SELECTED EXTRACT:

* * *

The NEUMES Project    Abstract

Qualities of NEUMES/NeumesXML

This article gives a concise overview of the nature and purpose of the NEUMES data representation and the NeumesXML markup language. These software products are available for non-commercial, educational, and cultural use under a free license.1 Currently, the data representation and markup language are in the 'beta-test' stage of development. This means that product design is largely complete, and the products are in a functioning state. The products are not yet, however, ready for 'production use' due to on-going testing and refinement of the design. The finalization of the design, such that NEUMES/NeumesXML chant transcriptions will be stable for the long term, is still some months away. Users are invited to experiment with, and learn about this software now; users can make sample transcriptions, with the understanding that such transcriptions might need to be modified in the future.
cross-referenceSee also, the Glossary of Terms of the NEUMES Project.

1 Certain licensing restrictions apply, as stated at the top of the NeumesXML Schema document. Use of the software products in any way that that does not comply with the licensing restrinctions shall constitute an infringement of copyright.

I.  The NEUMES data representation

NEUMES is a data-coding standard for transcribing neumatic chant notation to computer data, especially the content of medieval Western (Latin) and Eastern (Byzantine, principally Greek) liturgical manuscripts.

* * *

INFORMATION PROVIDED:

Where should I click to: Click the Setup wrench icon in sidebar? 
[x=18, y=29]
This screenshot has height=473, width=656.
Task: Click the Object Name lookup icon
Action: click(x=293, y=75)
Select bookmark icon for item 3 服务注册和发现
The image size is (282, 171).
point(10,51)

* * *

SHORT EXERCISE A: In the overview of NEUMES and NeumesXML, list the kinds of use for which the free license makes these software products available.
SHORT EXERCISE B: Extend the overview of the NEUMES data representation and the NeumesXML markup language, picking up after its last sentence.

OUTPUT A: Non-commercial, educational, and cultural use.

OUTPUT B:
In medieval manuscripts containing chant, scribes used various emergent symbol systems for music notation (that is to say, musical notations that were somewhat primitive, experimental, and evolving). Music notation was written usually above the sacred text to be cantillated, chanted, or sung. In subsequent centuries, the many early symbol systems coalesced into two main types of notation. These historically later and stable branches of notation are: (a) square-neume notation on a four-line staff (which is commonly called so-called 'Gregorian chant' notation; one sees it today in mechanically-printed books of Roman Catholic chant, such as the Liber Usualis); and (b) the so-called 'New Method' of notation for Eastern Orthodox chant and hymns. The principal benefit of NEUMES data representation for digital transcription of medieval neumed sources is that it allows encoding of archaic neume notations without forcing anachronistic concepts or unwarranted assumptions about the original manuscript notation. Systematic comparison of melodies is possible across all notation types. Information about the glyphs in the native notation is preserved in NEUMES transcription. For purposes of teaching, journal articles, choir sheets, and so on, a "diplomatic facsimile" of a manuscript chant can be generated from NEUMES data to a stylized version of the origiinal notation.

The main design requirements of the NEUMES data representation are as follows.
  • It must be "lossless", by which we mean that all chant-semantic content on the face of neumed artifacts can be expressed in the data.
  • The dozens of early notational styles (as well as modern chant-notation) are represented by a unified (or, universal) abstraction, such that, although notational idiosyncrasies of primary sources are preserved in transcription data, it is feasible and computationally-efficient to search and compare melodic patterns across all notational species (even across Western and Eastern sources).
  • The raw data are inherently compatible with XML (Extensible Markup Language) and are entirely suited for Internet transmission (viz, without need for "serialization" of data).
  • Computer programs that will read NEUMES data for a variety of end-uses (such as Web browser visualization, word processing, typeset printing, musicological analysis, and so on) are well supported by the data format -- this avoids duplication of effort in creating separate transcriptions for different end-uses.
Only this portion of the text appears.